Take to heart also the familiar text from Sanhedrin 14a: \"When they ordained Rabbi Zeira, they sang to him, as to a bride, 'Neither eye shadow, nor rouge, nor other make-up, yet full of charm'.\" External adornments such as your certificate of ordination, the honors you will receive during your rabbinate, the respect that will come to you from those who approach you for advice--will be like cosmetics that improve your appearance, but genuine beauty eschews honor and dwells in humility.
Because you are rabbis, your conduct will be scrutinized more carefully than that of other men and women. Because you are religious leaders your actions reflect not only upon yourselves, but also upon Judaism in general and Reform Judaism in particular. This thought was conveyed effectively by the Rambam at the end of chapter five of Hilkhot Yesodei Torah, and these are his words: \"There are other actions that profane God's name. For example, when one does them who is great in the Torah and known for his good deeds . . . . And although they are not sins they constitute a profanation of God's name.\"
Your knowledge and your status expose you to measurement by a higher standard. In the words of the Rambam: \"It is all according to the stature of the scholar: he must be severe with himself and go beyond what the law requires.\"
Finally, a less well known text that has come down to us from the beginning of the nineteenth century. In the year 1820, the Posen Maskil David Caro published a short volume entitled Brit Emet whose second part was entitled \"The Covenant of the Priesthood or the Qualities of the Rabbis.\" The rabbinate in Caro's day was in decline. Rabbis banned one another; the centralized state had taken away their power to render binding legal decisions.
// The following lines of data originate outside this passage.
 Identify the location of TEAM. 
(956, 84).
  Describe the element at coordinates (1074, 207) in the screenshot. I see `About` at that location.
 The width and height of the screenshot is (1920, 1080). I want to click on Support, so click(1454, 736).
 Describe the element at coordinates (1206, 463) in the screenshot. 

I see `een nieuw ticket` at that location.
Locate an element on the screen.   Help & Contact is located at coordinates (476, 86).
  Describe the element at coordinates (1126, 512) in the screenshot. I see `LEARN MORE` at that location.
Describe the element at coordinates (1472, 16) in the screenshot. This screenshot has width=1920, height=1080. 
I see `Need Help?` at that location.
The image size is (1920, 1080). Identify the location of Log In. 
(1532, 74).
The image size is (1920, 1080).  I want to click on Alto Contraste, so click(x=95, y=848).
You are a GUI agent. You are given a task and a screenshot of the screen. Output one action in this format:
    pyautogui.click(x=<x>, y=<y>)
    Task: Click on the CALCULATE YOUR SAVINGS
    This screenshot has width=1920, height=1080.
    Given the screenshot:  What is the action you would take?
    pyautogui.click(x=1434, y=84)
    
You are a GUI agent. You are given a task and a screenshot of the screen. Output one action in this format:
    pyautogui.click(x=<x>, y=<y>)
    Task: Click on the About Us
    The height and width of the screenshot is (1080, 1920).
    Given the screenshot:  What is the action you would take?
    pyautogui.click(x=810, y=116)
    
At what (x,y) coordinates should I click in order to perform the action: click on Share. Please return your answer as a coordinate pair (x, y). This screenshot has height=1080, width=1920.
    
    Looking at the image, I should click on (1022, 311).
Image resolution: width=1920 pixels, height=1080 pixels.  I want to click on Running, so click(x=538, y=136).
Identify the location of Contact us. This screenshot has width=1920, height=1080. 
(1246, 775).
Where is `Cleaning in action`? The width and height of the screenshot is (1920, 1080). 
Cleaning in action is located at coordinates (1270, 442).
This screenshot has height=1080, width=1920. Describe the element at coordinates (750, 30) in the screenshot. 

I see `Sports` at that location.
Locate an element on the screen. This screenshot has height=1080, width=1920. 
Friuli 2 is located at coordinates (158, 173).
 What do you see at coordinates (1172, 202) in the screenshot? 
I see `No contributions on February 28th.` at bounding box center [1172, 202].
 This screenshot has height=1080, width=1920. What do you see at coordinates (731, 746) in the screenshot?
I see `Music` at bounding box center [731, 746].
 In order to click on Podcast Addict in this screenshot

Rabbis were fearful that modernization would further reduce their authority and spell the end of Judaism. Some of the earlier Reformers believed that the rabbinate had become religiously insignificant and could not lead the Jewish people into the modern age. But David Caro was convinced that out of the medieval rabbinate there could emerge a modern rabbinate that would be in touch with the currents of the age without sacrificing the essentials of Judaism. But that would require new sort of rabbi, whom he described in the following words: \"The rabbi must walk a straight path. Let him act morally himself if he desires to make others moral, for a single example will make more of an impression on the crowd than a thousand sermons. As the Prophet Ezekiel said, 'I have set you as an example to the House of Israel'.\" Caro understood that the actions of the rabbi matter more than his sermons. And likewise the Israeli public will measure both the rabbi and the Reform movement by the actions of its rabbis.
And so I stand before you as your teacher--and in one case also as your father. My message is that you take to heart these words of our sages, ancient, medieval and modern. Strive to make your rabbinate one in which your outside behavior will not differ from your internal feelings; in which genuine not artificial beauty will shine from within you; in which you will always be aware of the higher standard imposed upon you as rabbis; and in which you will strive to be personal exemplars of how a Progressive Judaism can enhance the religious and moral life of this state of Israel and of the Jewish people.